John McCarthy flew in from Cork, Ireland to help represent MindFreedom in 2006 meetings in the United Nations to create a successful “Convention” or treaty about disability and human rights. Here’s John’s first hand report about the experience.
by John McCarthy
MindFreedom Delegate to the UN
You cannot imagine the pride I felt as I walked down 1st Avenue last year, on an icy wind swept, early morn in Manhattan. I was going to the United Nations as a MindFreedom delegate at the convention on the rights of the disabled.
Me, John McCarthy, not so long ago a sedated simi comatose compliant mass, unable to leave my own home in Cork, and here I am walking into the UN.
Life my friends, I was living and feeling alive, and no medications to hold me back, ready for I knew not what, when I got inside. But by Jasus was I nervous, I had no idea what was expected of me, what I was to do, not even where to go when I got inside. So I simply followed the others, Tina, Celia, Myra, Amitha, Gabor, and I arrived at conference room 4.
Now this was impressive a huge space. 196 countries represented a desk for 4 pepople for each country, space for us I was later to learn we were civil society, this was a place of titles and of rules and protocol. I was looking forward to breaking every one of them and did my best to do so while I was there.
I quickly discovered I was wasting my time sitting in the chamber. So I went outside the door into the huge corridor, and I lobbied every government delegate I could, I told of my friend locked up back in Ireland, Helena, 80 forced readmissions, forced ECT, forced medications, being stripped, being humiliated, all LEGAL, my question to them was, was it MORAL.
We were here to protect the human rights of the disabled, and these delegates were going write into this convention exceptions to exclude the mad community from these rights for our own protection! I told them over and over that they were killing us with their protection. I never drank so much coffee with so many diverse people in all my life.

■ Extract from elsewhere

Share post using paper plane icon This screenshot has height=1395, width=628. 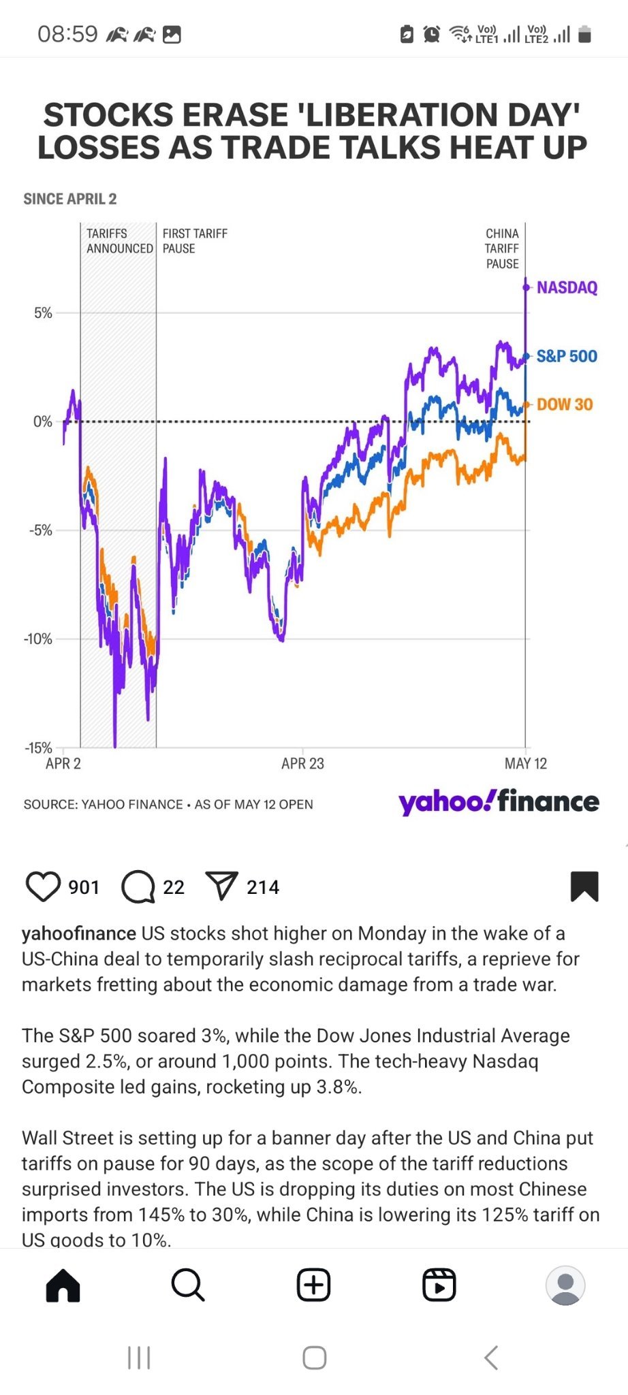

Remarkably, the convention in the main hinged on discussions around Articles 12, Legal Capacity, Article 17 Integrity, Article 25, Free and Informed Consent. The delegates wanted to again to make exceptions of the mad community in these areas of human rights.
Thanks to the Trojan work of Tina Minkowitz in the chamber, these issues were kept at the forefront of the debate, not only on the floor, but on the agenda of the IDC, whose motto, nothing about us without us, was really tested, but was adhered to.
Helena and I had impacted on two delegates in particular, one who I lobbied, very politely thanked me and went into the chamber. He returned an hour later and apologised to me, stating that he had not believed what I had said, and checked it with a doctor on his delegation and was horrified to learn that it was all true and legal in his own country.
Two things strike me here. This was a man deciding on the human rights of my community and he knew nothing of our realities. To his credit he then became an ally and informed me of all discussions taking place in the group his delegation was a part of, so we could prepare responses in advance.
In the time honoured Irish tradition we went for a few pints and sang a few songs. We are now friends I hope he is going to visit my home this year.
The second was the Ambassador from Vanuatu, Remi Maradonna, a man with a huge heart. When I told him Helena’s story he asked why I was not speaking from the floor, I told him I was not allowed as a member of civil society.
A fact I found strange as I felt we as civil society paid the salaries of the civil servants who made the rules that excluded us in the main, and prided themselves that they allowed us a few minutes at the end of each sessions from the back of the room.
Maradonna then offered me a place at his countries desk, I really did not understand the implications of this until I told my fellow delegates, and the excitement was something to see. I am very proud to say I did make a statement from the floor and that I then shuffled around that enormous chamber to show those delegates the reality of over medication. Have you any idea how embarrassing it is to shuffle like I did, and see the faces of those delegates as I passed in front of each countries desk all 196 of them, some with looks of sympathy and understanding others with looks of anger at this breach of protocol. But I kept Helens face to the forefront of my mind as the tears welled up at the back of my eyes and I finished the circuit as the business of the convention carried on. The point was made.
I went back again to the next session in the summer, and my family bought me a ticket to go again in December 2006, to watch Tina make a speech on behalf of us all from the podium of the General Assembly when this convention was passed into international law. A proud moment for us all and an even prouder, but so justly deservered moment, for the wonderful Tina, a woman who gave so selfishly of herself for all of us.
We were proud because we changed the wording, we are not made exceptions of, and we were granted the same rights as the other human beings.
Helena my fellow but absent lobbyist was released from a lock up ward for Christmas to an empty lonely house. She had her Christmas dinner with my family when I dropped her home that evening I cried as I left her alone and in fear, she did not want to go back to the medications in the hospital, she told me as she did so many times before, that she was thinking of suicide, there was no where I could take her, no alternative for her to choose from, so she carried out her wish. We buried her on the 1/1/07. May the lord have mercy on her soul.